Though we'd already been living together for five years, marriage really did offer a new feeling of solidarity. My wife's generosity can be overwhelming, and her unconditional acceptance of me served as an incubator for whatever self-respect I had left. It was this acceptance that prompted me to take some drastic action. Well, that and falling off the back porch into the ivy.

I called the Betty Ford Center.

CUT TO: Montage of a frightened 31-year-old man entering a bizarre desert community. Dissolve through various scenes depicting all sorts of people in different stages of life, some close to death. Include confessions, laughter, camaraderie, tears, anguish, elation, surprise, spiritual stuff, lectures, Betty and Jerry, large female Secret Service agents, conflict, insight, and way too much baked chicken. Final dissolve is to the 31-year-old man returning a month later to the arms of his stunningly beautiful wife. She drives him home to a cottage, its wisteria in full bloom.

Everything changes.

We were lucky we got a chance to get off the big torpedo ride. The gratitude still runs rampant sometimes.
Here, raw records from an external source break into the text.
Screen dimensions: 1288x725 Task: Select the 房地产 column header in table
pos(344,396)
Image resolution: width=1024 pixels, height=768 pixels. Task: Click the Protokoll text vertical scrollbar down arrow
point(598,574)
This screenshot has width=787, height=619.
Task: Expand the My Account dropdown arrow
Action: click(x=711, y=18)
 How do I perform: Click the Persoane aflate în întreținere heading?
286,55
Two-and-a-half years later, our daughter was born.

Everything changes.

Call it Optimistic Mortality, nothing makes Life's Rich Pageant so tangible as being a parent. For me, with the birth of Amy came an irrevocable connection to a thread that runs back through a long line of ancestry whose population I can only imagine. I was no longer the celebrated Me dangling off the end of the line, I became a link, with a lock on the future. There's nothing, I mean nothing, like holding your own kid. Get on my shoulders, darlin', look what's comin'.
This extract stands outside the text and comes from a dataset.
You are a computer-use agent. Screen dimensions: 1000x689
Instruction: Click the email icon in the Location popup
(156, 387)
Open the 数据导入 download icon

When there were complications after birth, and there was some uncertainty about Amy's survival, the bond between my wife and me grew strong in the face of the challenge. The tools we'd found in our work on sobriety served us well, and the marriage gained a richness that transcended what I could ever have hoped for.

Amy is seven now, and in the last few years we've moved, bought a house, found wonderful friends, and managed to create a home where laughter thrives. And, to prove that life is never perfect, we still have cats.

There's no way to adequately report on what happens inside a man and his mate over the great stretches of time they share together. So much of life's treasure is in its details, its jewels tiny but pure. I'm sure some other form could hold the whole story better, and do more justice to the passion. But I like remembering. It's fun. I relish the little turns of fate, how life may pivot on looking right instead of left.

We honored, last Sunday, the 20th anniversary of that night we met. From my wife I received a hand-made vase, a clay vessel painted delicately in black and white. In return, I gave her an hourglass. Its design in wood and glass and sand is simple, and it celebrates, with every turning, the time we've spent together. Twenty years.

175,320 hours.

Thanks, Viv.

   
today's music:

"It's On" -- George Duke -- AFTER HOURS

 
 

today's wisdom:

"Your whole past was but a birth and a becoming."